LOS ANGELES, Jan. 24 (UPI) -- California hospitals have been steadily cutting pediatric care during the past decade, the Los Angeles Times reported Saturday.
While the number of California children has grown to 10 million, more than 65 hospitals have either closed children's units or gone under, the newspaper said. At least two dozen have cut the number of beds for children and few counties north of Sacramento provide beds dedicated to pediatric care.
More than 800 in-patient pediatrics beds were eliminated between 1998 and 2007, a cut of 19 percent. More than half of those were in Los Angeles County, where dozens more pediatric beds have been lost since 2007, the Times reported after analyzing data from the Office of Statewide Health Planning and Development and the U.S. Census.
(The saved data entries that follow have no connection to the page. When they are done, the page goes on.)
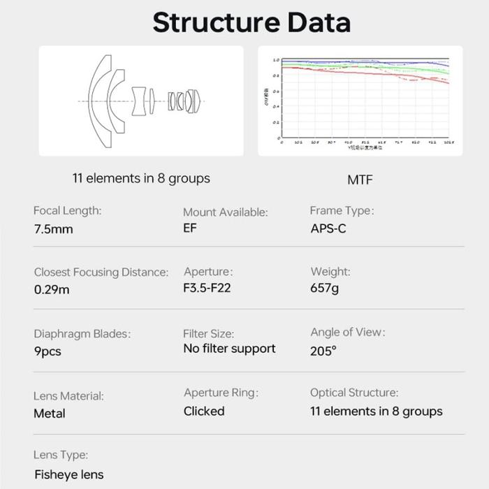The image size is (489, 489).
Task: Select the 9pcs diaphragm blades value
Action: tap(48, 351)
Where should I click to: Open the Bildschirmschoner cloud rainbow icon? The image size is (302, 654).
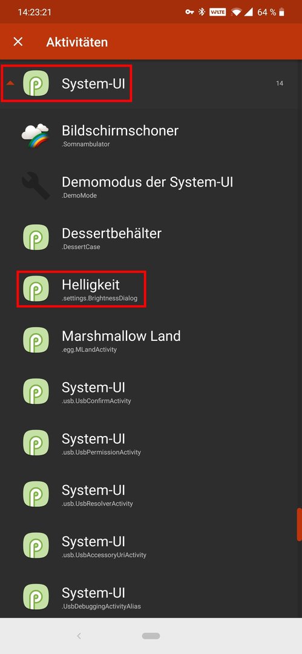pyautogui.click(x=36, y=134)
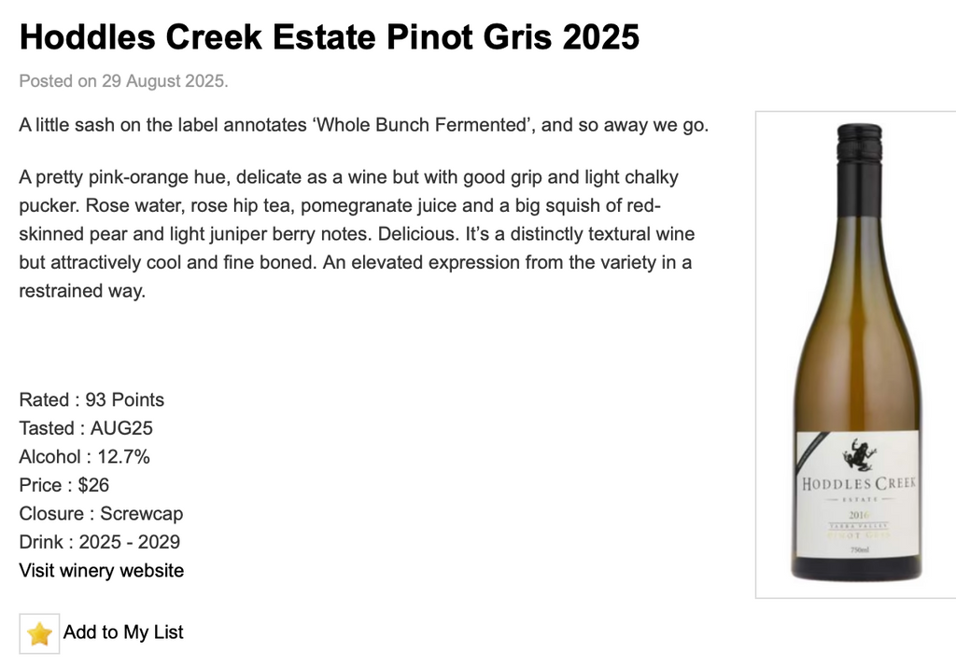Viewport: 956px width, 667px height.
Task: Click the 2016 vintage year on the label
Action: pos(858,515)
Policy analysts and pediatric care professionals are concerned the changes, which appear to be largely a result of financial considerations, are resulting in too few hospitals caring for concentrated numbers of children, with more pediatric care being delivered on an outpatient basis.
Paul Wise, a children's healthcare policy researcher at Stanford University, told the newspaper "things are a mess" in California.
"There seems to be a lack of any coherent monitoring or oversight," he said.
Diana Dooley, chief executive of the Children's Hospital Association of California, said some children "will be denied the level of care that they need."
"They'll have to get no care or they'll have to get care that isn't delivered by … pediatricians trained in the special needs of children," she said.